I was hesitant to jump into Windows 7 early on. I didn’t want to get too involved with it if we were going to have another distribution like Vista. Early last fall I had seen some statistics that 80% of IT managers at large firms were planning on waiting for quite a while to see how the release of this OS was going to play out. I fell into that camp.
But I had some clients that wanted Windows 7 on some PCs right away, so I thought it would be a good start and get some experience on someone else’s dime. Thanks Renee. It went pretty well. It was a public surfing PC, actually four of them, and I was able to install it on two of the four. Here is how it went.
All four PCs were Dell Optiplexes. I forget the model numbers, but two a little newer and two a little older. I did a fresh install on one of the newer ones, then installed all the standard Public PC software, which for me is MS Office, Itunes/Quicktime, Google Earth, Adobe Reader/Flash/Shockwave, Java, Picasa, and probably some other things. I should also point out that Windows 7 recognized all the hardware in the PC. All of it. I didn’t have to go to Dell Support to get any drivers.

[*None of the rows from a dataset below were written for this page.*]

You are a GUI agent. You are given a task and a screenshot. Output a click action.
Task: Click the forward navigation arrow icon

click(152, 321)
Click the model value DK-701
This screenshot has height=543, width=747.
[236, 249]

The first glitch was with Deep Freeze, which I use on all public PCs I manage. Windows 7 needed the most recent version which is 6.61. Our maintenance contract was still live so I just downloaded and upgraded Deep Freeze to 6.61.
Then I imaged the install on the first PC and copied that image to one of the two older Dells. This brought the second glitch. It did not recognize the audio hardware and Dell said they did not have a Windows 7 driver for that hardware yet, but she thought they would at some point. You need audio on public stations so I had to pass those two up. The other two have been working fine for a few months now.
I have done several other installs and, with one glaring exception, it has gone very well. I even have some staff members running Workflows on Windows 7 and have not heard any complaints yet. Keep in mind that Sirsi still does not support Windows 7.
The glaring exception is OCLC’s Connexion. Now this is not really a Windows 7 problem. It is a 64-bit OS problem. The latest version Connexion will not run natively on a 64-bit operating system. So when I bought a bunch of new “latest and greatest” hardware for our Tech Services department and started installing all the apps they need, I hit a roadblock with Connexion. They MUST have Connexion and I had already put a lot of effort into using the 64-bit version of Windows 7, so I had to accommodate somehow. Now Connexion would have worked fine (I’m told) if I had used the 32-but version of Windows 7, but that is the old and I’m bringing in the new.
I complained vociferously to a number of folks at OCLC but they have limited resources, and we all know about that, and they’ll get to it when they get to it. They have a solution which I won’t go into here, except to say that you have to install a guest operating system. So I will have Connexion and my 64-bit OS on these boxes.
The anticipated release date for Windows 7 Service Pack 1 is this September. It looks like it’s not going to bring any big changes because Windows 7, so far, seems to be a pretty solid release. That is not to say that everyone is satisfied with all of it. Search on “Windows 7 annoyances” to see a sampling of current grumbling.
I think Windows XP released in October of 2001. I’m hoping I’ll be able to stick with Windows 7 as long as we have been using Windows XP. If I do, I’ll only have to go through one more OS upgrade before I retire. That sounds pretty good to me.